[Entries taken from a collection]

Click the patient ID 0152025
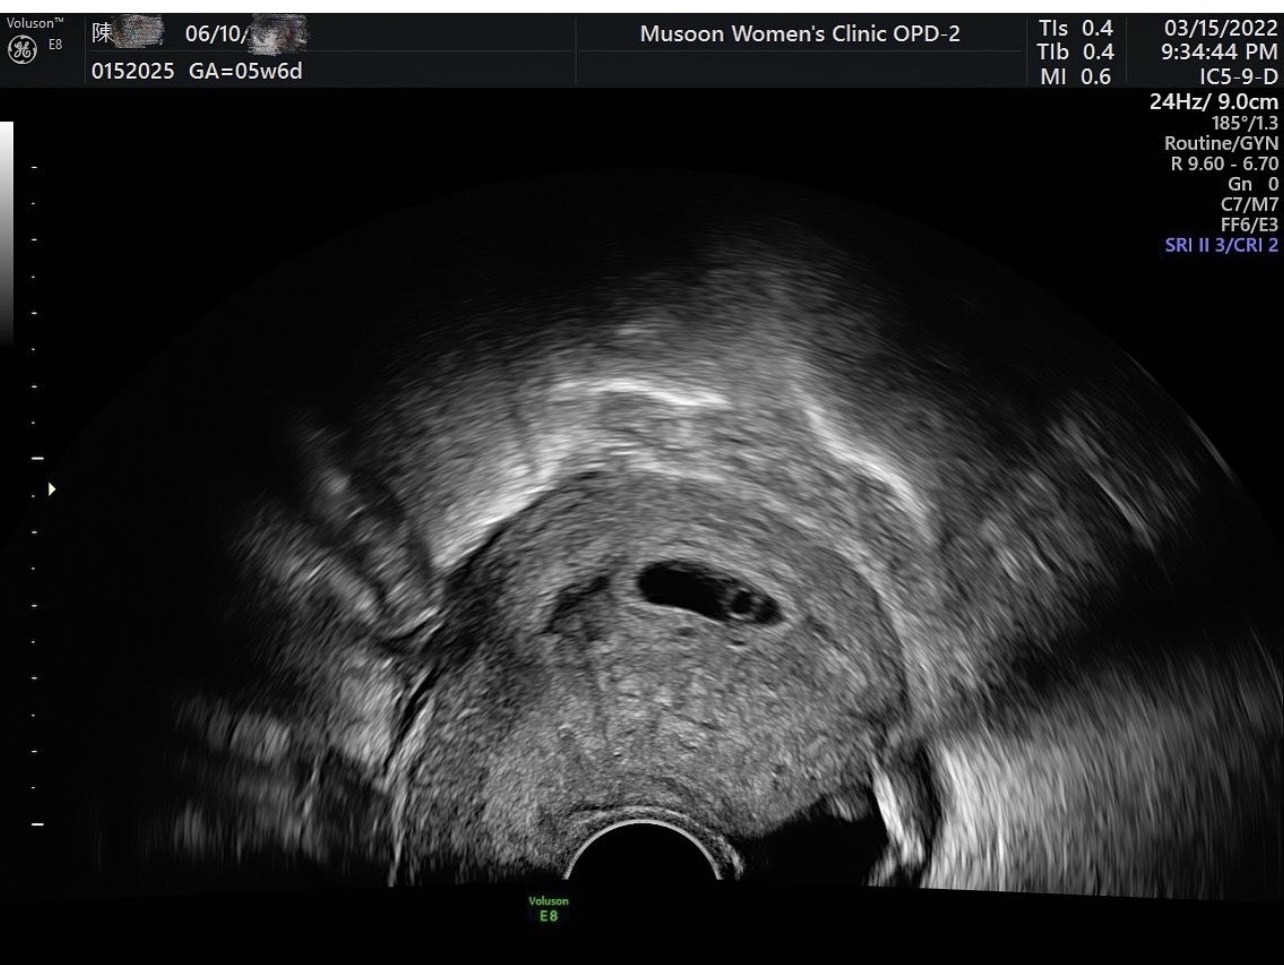 tap(133, 71)
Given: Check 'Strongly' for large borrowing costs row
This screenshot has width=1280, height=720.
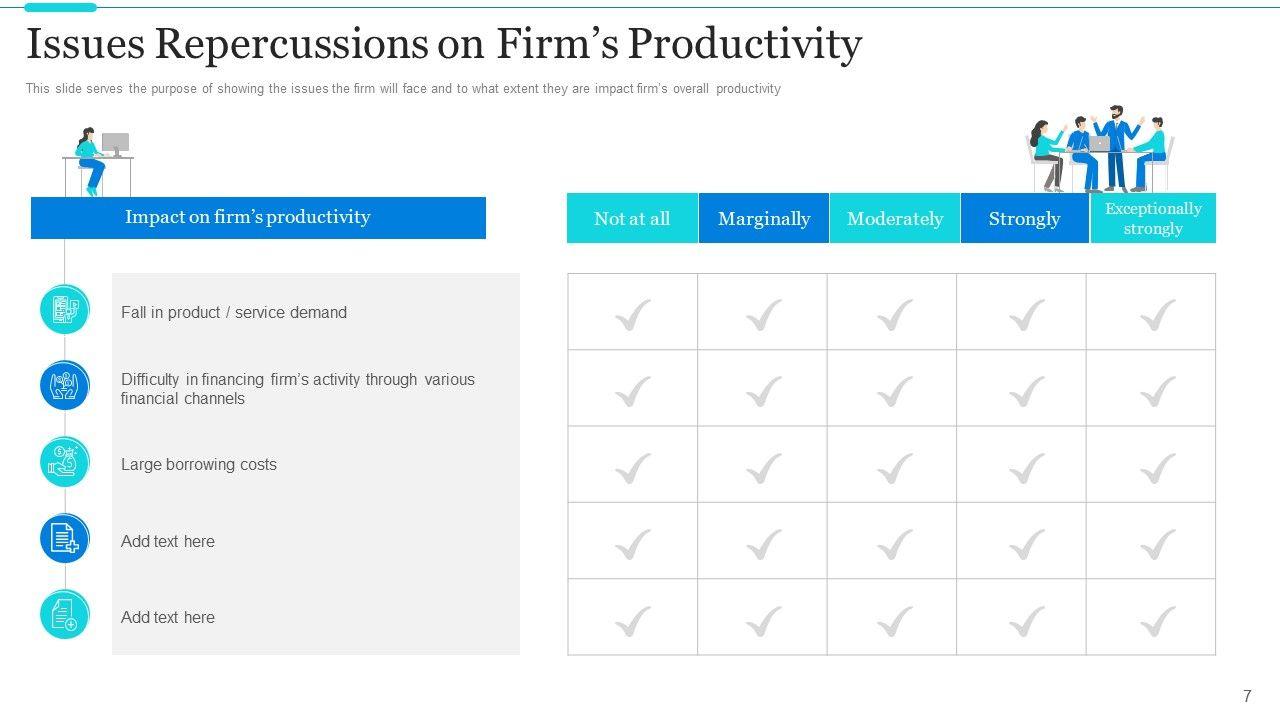Looking at the screenshot, I should pyautogui.click(x=1026, y=467).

*WORK ITEM*. Print all the entries again exactly as written, but without the pictures.

*TASK RESULT*.
Click the patient ID 0152025
 tap(133, 71)
Given: Check 'Strongly' for large borrowing costs row
This screenshot has width=1280, height=720.
Looking at the screenshot, I should pyautogui.click(x=1026, y=467).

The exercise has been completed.